To further verify the expression changes of key proteins in the FAK/PI3K/AKT pathway at the protein level, we quantitatively detected the expression and phosphorylation status of PI3K and AKT in NP and AF tissues using Automated Western blot (Wes) analysis (Supplementary Figures S1C,D). Compared with the PL group, DL significantly reduced the expression of activated phosphorylated forms (p-PI3K and p-AKT) of PI3K and AKT in NP and AF tissues on Day 3. Intervention with the RGD peptide under DL (DL + RGD group) partially rescued the reduction in PI3K/AKT phosphorylation levels, which showed a recovery trend compared with the DL group.
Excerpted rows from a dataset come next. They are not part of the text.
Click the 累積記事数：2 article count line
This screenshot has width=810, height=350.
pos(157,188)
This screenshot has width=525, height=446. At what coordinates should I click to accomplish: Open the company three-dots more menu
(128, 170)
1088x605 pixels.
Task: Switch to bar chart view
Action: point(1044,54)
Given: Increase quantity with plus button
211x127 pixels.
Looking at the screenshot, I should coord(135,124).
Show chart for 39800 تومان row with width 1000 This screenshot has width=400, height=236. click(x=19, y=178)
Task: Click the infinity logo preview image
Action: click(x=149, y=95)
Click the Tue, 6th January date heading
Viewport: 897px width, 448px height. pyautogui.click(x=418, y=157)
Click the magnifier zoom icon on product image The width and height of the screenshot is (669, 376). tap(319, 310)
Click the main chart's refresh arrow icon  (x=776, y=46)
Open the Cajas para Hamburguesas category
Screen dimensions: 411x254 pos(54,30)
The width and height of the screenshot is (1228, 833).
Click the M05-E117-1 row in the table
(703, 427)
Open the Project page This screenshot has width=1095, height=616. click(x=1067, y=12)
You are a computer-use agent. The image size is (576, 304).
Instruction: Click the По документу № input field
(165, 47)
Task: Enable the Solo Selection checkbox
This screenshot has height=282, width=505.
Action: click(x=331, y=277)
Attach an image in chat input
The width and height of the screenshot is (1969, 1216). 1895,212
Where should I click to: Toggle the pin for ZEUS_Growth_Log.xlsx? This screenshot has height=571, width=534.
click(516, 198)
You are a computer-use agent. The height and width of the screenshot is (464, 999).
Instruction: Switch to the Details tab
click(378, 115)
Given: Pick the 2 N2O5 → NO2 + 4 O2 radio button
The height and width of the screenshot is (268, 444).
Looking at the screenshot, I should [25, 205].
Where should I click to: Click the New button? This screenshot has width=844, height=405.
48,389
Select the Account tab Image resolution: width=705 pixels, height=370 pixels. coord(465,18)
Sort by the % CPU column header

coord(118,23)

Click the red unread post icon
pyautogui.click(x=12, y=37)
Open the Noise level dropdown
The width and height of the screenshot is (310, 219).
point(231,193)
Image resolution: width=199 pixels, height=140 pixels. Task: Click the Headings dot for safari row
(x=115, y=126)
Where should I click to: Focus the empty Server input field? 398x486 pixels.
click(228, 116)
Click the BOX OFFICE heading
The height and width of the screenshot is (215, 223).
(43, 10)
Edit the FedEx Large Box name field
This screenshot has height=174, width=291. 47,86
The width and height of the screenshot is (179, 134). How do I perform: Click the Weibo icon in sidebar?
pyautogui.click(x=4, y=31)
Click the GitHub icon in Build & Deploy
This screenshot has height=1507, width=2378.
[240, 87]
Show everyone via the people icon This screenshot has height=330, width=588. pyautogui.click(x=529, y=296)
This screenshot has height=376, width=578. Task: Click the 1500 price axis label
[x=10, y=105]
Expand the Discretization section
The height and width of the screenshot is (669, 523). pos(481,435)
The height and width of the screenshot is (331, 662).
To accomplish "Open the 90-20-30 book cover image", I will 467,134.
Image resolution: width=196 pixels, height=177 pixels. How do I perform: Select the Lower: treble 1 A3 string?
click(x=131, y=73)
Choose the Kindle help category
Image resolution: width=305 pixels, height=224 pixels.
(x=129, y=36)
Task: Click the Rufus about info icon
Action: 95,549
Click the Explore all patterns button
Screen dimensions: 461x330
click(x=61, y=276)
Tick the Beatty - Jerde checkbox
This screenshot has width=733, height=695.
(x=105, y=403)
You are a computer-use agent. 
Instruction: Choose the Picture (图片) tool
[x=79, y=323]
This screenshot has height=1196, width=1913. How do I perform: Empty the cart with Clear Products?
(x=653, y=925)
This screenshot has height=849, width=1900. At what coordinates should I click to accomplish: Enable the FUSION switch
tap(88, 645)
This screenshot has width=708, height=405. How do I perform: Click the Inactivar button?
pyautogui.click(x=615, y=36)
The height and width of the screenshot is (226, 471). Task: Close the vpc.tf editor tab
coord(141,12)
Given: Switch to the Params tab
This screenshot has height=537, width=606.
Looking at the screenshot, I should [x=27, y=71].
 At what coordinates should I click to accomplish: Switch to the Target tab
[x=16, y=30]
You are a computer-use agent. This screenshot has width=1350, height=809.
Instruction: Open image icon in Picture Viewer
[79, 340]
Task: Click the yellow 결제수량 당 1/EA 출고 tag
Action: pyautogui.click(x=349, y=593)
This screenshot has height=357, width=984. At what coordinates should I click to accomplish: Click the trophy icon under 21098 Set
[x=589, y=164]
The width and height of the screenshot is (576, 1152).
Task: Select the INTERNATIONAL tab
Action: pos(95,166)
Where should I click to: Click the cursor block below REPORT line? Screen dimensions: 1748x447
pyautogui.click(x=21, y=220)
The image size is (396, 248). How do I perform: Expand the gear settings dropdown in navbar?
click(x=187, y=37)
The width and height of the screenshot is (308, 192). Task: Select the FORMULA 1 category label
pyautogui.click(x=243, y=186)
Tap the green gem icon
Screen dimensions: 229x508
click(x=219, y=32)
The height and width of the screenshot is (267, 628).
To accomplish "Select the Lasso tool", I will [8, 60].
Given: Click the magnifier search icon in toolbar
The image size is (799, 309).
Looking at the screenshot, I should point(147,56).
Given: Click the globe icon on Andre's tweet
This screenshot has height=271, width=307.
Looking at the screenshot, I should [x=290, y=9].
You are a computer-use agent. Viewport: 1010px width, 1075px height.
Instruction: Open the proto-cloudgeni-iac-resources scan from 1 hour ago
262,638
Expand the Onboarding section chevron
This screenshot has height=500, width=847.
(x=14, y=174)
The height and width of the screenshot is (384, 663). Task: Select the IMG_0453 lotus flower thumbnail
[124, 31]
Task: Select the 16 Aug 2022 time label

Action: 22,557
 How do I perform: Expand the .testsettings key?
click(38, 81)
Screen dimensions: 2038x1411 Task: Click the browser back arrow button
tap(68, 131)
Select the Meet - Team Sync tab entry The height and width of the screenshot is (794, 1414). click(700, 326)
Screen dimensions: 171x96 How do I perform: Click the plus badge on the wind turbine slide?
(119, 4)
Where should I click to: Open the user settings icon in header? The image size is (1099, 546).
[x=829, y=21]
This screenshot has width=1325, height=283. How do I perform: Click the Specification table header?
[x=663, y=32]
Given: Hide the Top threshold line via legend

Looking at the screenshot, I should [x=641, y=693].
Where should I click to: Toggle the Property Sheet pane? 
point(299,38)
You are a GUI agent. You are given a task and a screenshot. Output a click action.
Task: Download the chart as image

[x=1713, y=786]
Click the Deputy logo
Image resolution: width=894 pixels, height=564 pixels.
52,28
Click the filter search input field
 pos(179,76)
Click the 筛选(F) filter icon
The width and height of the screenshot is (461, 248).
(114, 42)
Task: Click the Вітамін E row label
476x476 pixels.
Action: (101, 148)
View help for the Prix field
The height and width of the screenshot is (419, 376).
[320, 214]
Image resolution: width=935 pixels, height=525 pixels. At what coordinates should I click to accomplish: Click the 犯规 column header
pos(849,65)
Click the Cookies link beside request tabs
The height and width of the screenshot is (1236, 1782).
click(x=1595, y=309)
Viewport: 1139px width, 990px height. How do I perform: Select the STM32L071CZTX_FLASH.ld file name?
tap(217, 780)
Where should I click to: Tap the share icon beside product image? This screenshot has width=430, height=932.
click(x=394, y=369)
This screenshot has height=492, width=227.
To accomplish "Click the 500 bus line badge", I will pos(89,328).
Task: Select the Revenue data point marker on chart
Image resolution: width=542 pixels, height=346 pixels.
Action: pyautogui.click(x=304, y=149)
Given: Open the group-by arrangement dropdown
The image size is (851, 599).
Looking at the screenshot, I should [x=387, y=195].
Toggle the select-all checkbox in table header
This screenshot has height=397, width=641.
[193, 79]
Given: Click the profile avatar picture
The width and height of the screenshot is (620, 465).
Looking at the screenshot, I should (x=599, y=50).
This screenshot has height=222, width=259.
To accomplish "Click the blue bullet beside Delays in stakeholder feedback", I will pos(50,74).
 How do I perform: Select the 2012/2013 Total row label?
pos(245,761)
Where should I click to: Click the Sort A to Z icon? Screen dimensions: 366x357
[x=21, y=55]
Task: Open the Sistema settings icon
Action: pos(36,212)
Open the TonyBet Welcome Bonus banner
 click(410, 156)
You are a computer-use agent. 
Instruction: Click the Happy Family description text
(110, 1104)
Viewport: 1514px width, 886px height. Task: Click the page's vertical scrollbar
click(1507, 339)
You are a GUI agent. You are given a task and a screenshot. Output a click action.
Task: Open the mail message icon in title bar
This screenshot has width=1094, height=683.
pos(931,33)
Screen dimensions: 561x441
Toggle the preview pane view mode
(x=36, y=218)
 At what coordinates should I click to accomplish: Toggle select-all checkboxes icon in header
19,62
These results indicate that degenerative loading may initiate early autophagy by inhibiting the FAK/PI3K/AKT/mTOR signaling axis and activating ULK1; meanwhile, the RGD peptide can partially reverse the inhibition of the FAK/PI3K/AKT/mTOR signaling axis by competitively inhibiting integrin α5β1, further supporting the key role of integrin α5β1 in regulating the FAK/PI3K/AKT/mTOR signaling network and autophagy initiation under mechanical stress.